Les enjeux ne sont ni
minces, ni purement locaux. Rappelons qu'une défaite aux municipales
entrainerait irrémédiablement pour la gauche la perte du Sénat dès septembre
prochain. Sur le papier, l'affaire semble pliée: les socialistes devraient
payer au prix fort la politique du pouvoir actuel. Les sondages donnent toujours
un exécutif au plus bas, tandis que se multiplient les mouvements de protestation
contre la pression fiscale ou les réformes « sociétales ».
De plus, ce type
d'élections est toujours défavorable à l'équipe en place.
Faut-il pour autant
s'attendre à une hécatombe chez les élus socialistes ? Ce n'est pas si simple.
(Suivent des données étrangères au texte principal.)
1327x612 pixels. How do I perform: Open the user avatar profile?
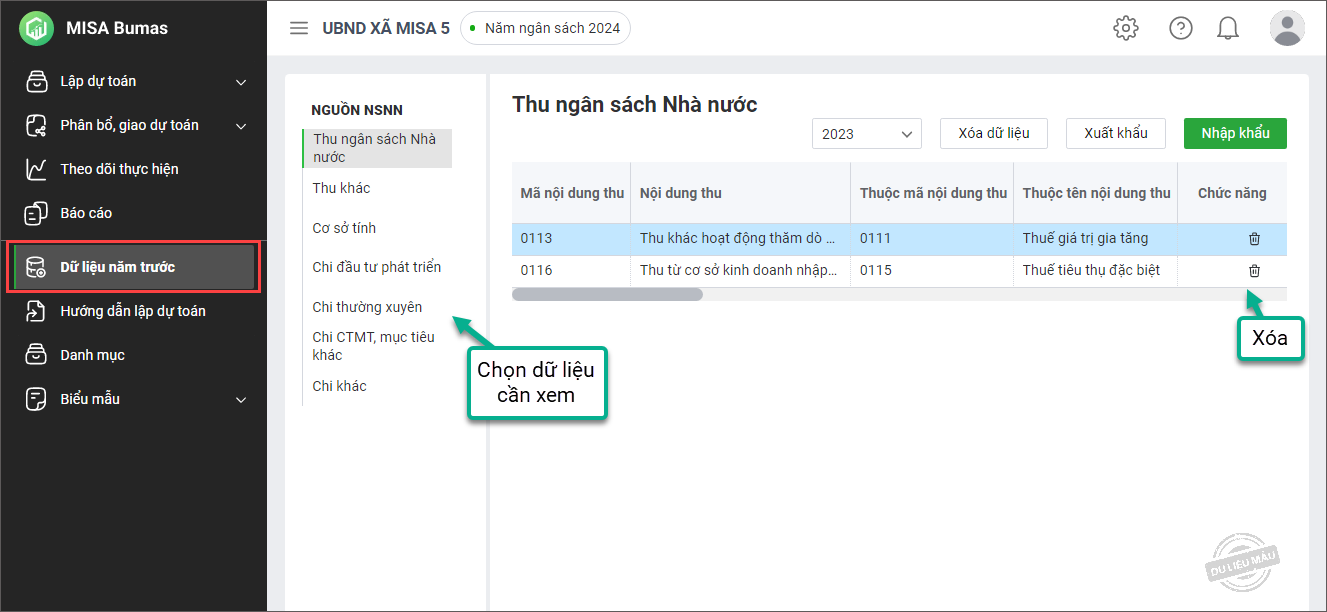1286,28
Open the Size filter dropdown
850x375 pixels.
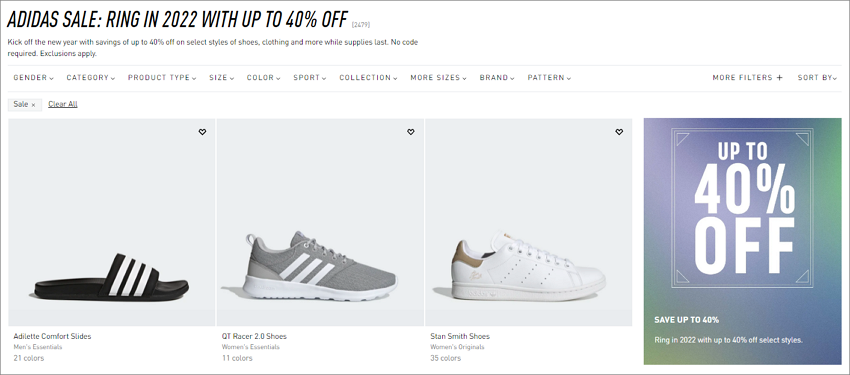(x=221, y=77)
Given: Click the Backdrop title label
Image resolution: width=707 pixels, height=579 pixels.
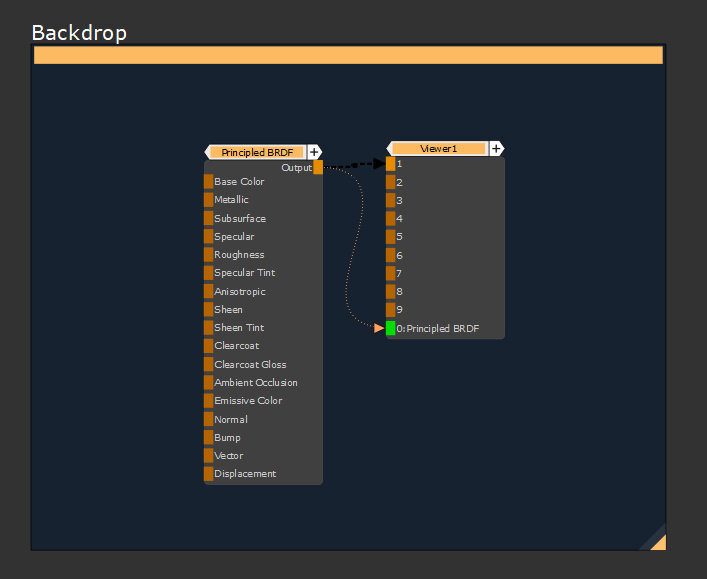Looking at the screenshot, I should pyautogui.click(x=79, y=32).
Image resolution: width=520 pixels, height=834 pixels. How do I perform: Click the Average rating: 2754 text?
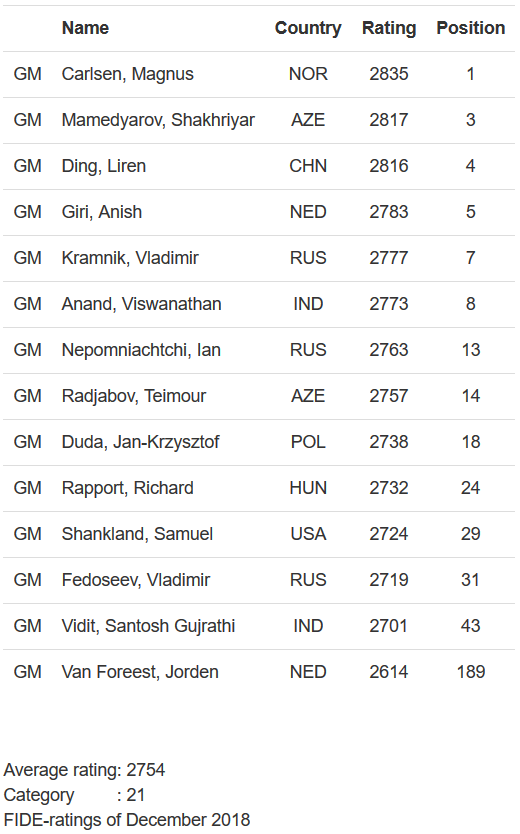pyautogui.click(x=84, y=770)
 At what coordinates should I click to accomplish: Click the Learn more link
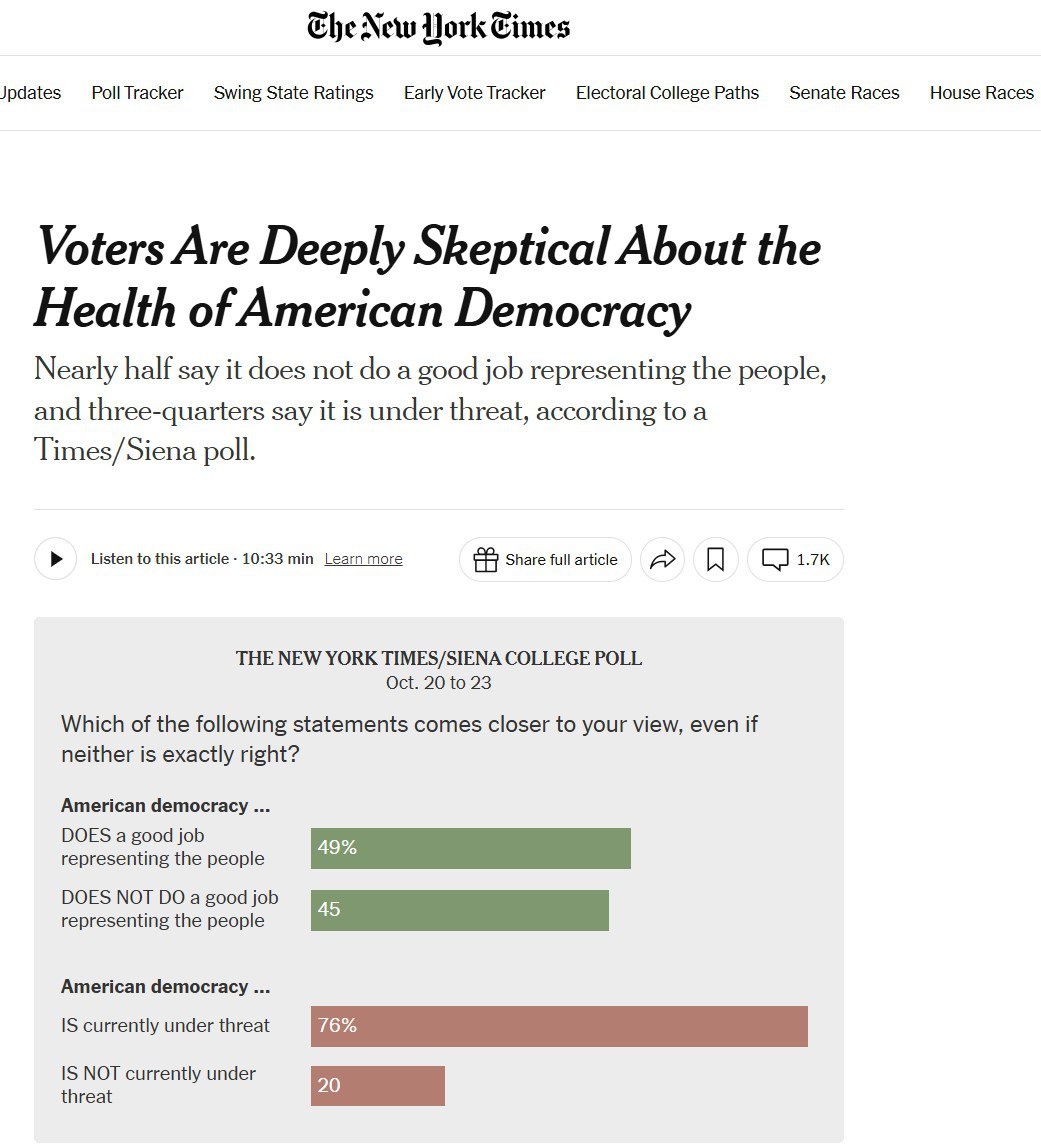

Le principal adversaire du PS, l'UMP a visiblement relancé la machine à perdre avec
d'interminables querelles de personnes. On le vérifie à Paris où Anne Hidalgo
est déjà donnée gagnante face à Nathalie Kosciusko.
A cela, il faut ajouter
le poids des personnalités locales et des habitudes. On cherche en vain le
candidat capable de chasser Martine Aubry du vieux bastion socialiste lillois.
Dans les grands centres
urbains, les socialistes parviendront sans doute à limiter les dégâts. Par
contre, la situation risque d'être plus difficile dans les zones rurales ou les
petites villes, frappées de plein fouet par la crise. Cette France
"invisible", selon le mot du géographe Christophe Guilluy, a été
abandonnée par la gauche au profit des populations d'origine immigrée et des
fameux « bobos ». La facture de cet abandon risque de se révéler très
lourde. Elle sera d'autant plus lourde qu'un troisième larron, le Front
national risque de rafler la mise.
Bien sûr, le parti de
Marine Le Pen n'est pas en mesure de conquérir un nombre significatif de
municipalités, mais il fera inévitablement la preuve de son pouvoir de
nuisance, et des succès, même symboliques, ne sont pas à exclure. On l'a vu à
la cantonale partielle de Brignoles. Mais l'adversaire le plus redoutable du PS
sera sans aucun doute l'abstention d'un électorat lassé des jeux politiciens et
des résultats économique qui n'arrivent pas. Les socialistes ont décidément de
bonnes raisons de craindre les prochaines municipales.